On the one hand, the immediate creature comforts of, say, having more room in an airplane seat are immediately understandable and require little theological interpretation. However, on the other hand, the homiletical opportunity in preaching on Jesus’ parable of the rich man who builds up granaries only to have his life “demanded” of him is to explore more deeply the impulses that drive us to accumulate wealth and its corollaries—land, excess clothing, anti-theft systems, etc.—and how these impulses betray more primal anxieties.

A homiletical failure—one that has unfortunately been common in the Christian tradition—would be to simply denounce the man’s actions as evident of “greed”  and to warn contemporary Christians away from avarice without acknowledging the various forces at work in our North American society that program us to be, not only consumers, but anxious consumers.  Even as we are urged to spend and spend, we are simultaneously bombarded with injunctions to save and build up wealth for retirement, future catastrophes, etc. We measure the health of the economy by its “growth” even as we are warned that only those who have sufficient reserves will be able to navigate the future successfully. The various incompatible demands placed upon our economic psyches leads to an anxiety similar to that depended upon by the “diet” industry: we spend more and more on diet products and exercise programs even as we are bombarded with encouragement to eat more and more.

It is this impulse which leads us to conceive of economic security in terms of distance, lack of vulnerability to the vicissitudes of the market and the crowds, and getting off the treadmill of the uncontrolled push/pull of late stage capitalism. Likewise, in Jesus’ time, where the gap between the rich and the poor was even more pronounced than in our day, to store up grain for oneself in order to ward off the possibility of future economic ruin would have been a highly understandable impulse. Thus, it might be that the more homiletically honest move here would be to focus less on “greed” and more upon the tendency, in Jesus’ day and ours, to equate wealth with invulnerability and independence.

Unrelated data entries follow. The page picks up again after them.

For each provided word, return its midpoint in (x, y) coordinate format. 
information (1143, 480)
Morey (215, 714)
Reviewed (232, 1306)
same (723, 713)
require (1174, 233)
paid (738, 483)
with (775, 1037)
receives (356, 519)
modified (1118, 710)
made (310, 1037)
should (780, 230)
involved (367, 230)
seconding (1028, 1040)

Here, then, is where “ecological” thinking in its most robust sense may be helpful. In his recent text The Ecological Thought (Cambridge: Harvard University Press, 2012), critical theorist Timothy Morton points out the ways in which our politics, economic arrangements, and even religious understandings might change if we were to live fully into the radical potential contained in the seemingly simple base ecological maxim: “Everything is connected to everything else.” As Martin Luther King, Jr. was able to articulate so powerfully, we exist in “webs of mutuality” such that our humanity is enhanced, not diminished, as we grow more and more interdependent on each other. To seek independence through invulnerability, to build up reserves and to purchase distance such that we absent ourselves from these webs, is not only anti-ecological but also diminishes our humanity as such.

There are profound links for the preacher to explore here. Just as Jesus’ injunctions for humans to exhibit radical dependence on God’s grace were designed to heighten our humanity (as opposed to making us superhuman), so also living into our ecologies of interdependence frees us up to be creatures who joyfully embrace our dependence upon each other and our environment. Solidarity with Earth and with each other is, in one sense, nothing other than having our own fates inextricably tied to the fate of creation and its people. If that is the case, then we really have no choice as to WHETHER or not to be in solidarity—the choice is whether we receive it in joy, live into it with purpose, and eschew all that would distance us from it.